### Record set
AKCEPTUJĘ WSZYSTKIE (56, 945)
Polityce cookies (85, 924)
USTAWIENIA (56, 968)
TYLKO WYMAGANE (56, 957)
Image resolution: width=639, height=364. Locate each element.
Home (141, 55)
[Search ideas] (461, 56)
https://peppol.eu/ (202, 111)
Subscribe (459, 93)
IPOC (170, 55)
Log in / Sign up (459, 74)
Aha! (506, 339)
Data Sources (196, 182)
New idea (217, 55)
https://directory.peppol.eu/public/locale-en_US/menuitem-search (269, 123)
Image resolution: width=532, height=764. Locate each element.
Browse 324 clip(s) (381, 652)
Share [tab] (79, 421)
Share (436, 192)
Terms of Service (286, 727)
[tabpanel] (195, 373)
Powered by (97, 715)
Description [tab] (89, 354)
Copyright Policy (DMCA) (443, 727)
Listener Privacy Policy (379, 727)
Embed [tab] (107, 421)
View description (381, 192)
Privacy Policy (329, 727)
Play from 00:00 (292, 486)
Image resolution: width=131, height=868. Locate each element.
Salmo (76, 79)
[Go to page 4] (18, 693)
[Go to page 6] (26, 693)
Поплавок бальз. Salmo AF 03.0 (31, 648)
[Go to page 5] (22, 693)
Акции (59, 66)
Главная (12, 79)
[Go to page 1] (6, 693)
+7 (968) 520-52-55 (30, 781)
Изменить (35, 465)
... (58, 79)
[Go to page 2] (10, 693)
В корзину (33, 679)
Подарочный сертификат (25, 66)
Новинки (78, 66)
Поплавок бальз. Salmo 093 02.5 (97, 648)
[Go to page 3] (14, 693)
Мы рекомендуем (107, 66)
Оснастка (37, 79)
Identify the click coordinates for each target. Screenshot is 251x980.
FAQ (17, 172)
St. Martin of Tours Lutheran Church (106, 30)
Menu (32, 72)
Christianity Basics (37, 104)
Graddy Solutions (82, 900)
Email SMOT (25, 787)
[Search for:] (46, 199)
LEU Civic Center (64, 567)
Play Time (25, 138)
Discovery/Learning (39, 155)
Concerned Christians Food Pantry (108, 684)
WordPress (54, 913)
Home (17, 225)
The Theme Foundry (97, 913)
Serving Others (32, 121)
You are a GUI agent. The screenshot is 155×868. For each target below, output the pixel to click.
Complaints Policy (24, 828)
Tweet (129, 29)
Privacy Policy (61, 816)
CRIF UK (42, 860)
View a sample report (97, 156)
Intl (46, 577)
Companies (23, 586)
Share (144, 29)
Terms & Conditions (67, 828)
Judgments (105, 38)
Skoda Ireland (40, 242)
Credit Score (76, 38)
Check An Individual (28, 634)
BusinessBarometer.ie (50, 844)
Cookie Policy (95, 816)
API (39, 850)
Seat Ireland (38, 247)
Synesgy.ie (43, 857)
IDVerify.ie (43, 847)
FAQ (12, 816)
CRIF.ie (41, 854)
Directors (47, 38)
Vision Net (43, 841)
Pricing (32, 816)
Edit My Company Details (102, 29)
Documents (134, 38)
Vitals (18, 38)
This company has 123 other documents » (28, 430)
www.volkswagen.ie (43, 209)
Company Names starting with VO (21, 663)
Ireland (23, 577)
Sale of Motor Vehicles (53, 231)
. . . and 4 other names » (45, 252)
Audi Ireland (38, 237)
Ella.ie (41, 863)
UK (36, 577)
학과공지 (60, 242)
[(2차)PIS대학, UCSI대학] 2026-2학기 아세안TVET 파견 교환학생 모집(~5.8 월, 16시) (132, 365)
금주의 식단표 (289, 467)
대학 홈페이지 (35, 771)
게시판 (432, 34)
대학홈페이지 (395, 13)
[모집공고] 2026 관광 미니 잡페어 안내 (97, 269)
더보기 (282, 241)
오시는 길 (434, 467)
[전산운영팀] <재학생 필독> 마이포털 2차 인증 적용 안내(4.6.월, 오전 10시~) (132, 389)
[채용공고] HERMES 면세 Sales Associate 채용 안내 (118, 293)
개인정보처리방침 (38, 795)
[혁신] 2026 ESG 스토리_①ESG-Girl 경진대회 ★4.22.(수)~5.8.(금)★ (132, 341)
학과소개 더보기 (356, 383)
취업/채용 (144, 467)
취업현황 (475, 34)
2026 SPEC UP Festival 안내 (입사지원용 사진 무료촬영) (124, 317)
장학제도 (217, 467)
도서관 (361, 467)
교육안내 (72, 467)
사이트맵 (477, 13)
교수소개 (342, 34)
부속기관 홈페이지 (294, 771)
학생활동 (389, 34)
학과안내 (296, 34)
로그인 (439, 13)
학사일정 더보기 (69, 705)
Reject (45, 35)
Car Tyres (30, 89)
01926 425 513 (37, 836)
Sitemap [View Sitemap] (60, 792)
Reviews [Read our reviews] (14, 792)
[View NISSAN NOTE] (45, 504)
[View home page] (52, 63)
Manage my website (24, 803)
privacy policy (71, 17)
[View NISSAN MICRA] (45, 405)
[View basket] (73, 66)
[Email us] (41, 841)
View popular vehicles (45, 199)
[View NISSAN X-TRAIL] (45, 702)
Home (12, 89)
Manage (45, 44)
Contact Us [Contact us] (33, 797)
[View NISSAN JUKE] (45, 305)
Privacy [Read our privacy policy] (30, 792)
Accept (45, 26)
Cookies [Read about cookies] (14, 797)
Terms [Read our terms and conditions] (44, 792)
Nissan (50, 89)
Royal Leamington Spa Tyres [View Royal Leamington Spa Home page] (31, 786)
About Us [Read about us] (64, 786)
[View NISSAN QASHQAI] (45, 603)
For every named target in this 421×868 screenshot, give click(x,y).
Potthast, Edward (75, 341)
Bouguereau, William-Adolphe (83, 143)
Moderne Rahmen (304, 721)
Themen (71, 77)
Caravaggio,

### What is being asked
Turn the lines of the material above, from the line with "BusinessBarometer.ie (50, 844)" up to and including the line with "Vitals (18, 38)", into a numbered list, leaving out any blank lines.

### Answer to this task
1. BusinessBarometer.ie (50, 844)
2. Cookie Policy (95, 816)
3. API (39, 850)
4. Seat Ireland (38, 247)
5. Synesgy.ie (43, 857)
6. IDVerify.ie (43, 847)
7. FAQ (12, 816)
8. CRIF.ie (41, 854)
9. Directors (47, 38)
10. Vision Net (43, 841)
11. Pricing (32, 816)
12. Edit My Company Details (102, 29)
13. Documents (134, 38)
14. Vitals (18, 38)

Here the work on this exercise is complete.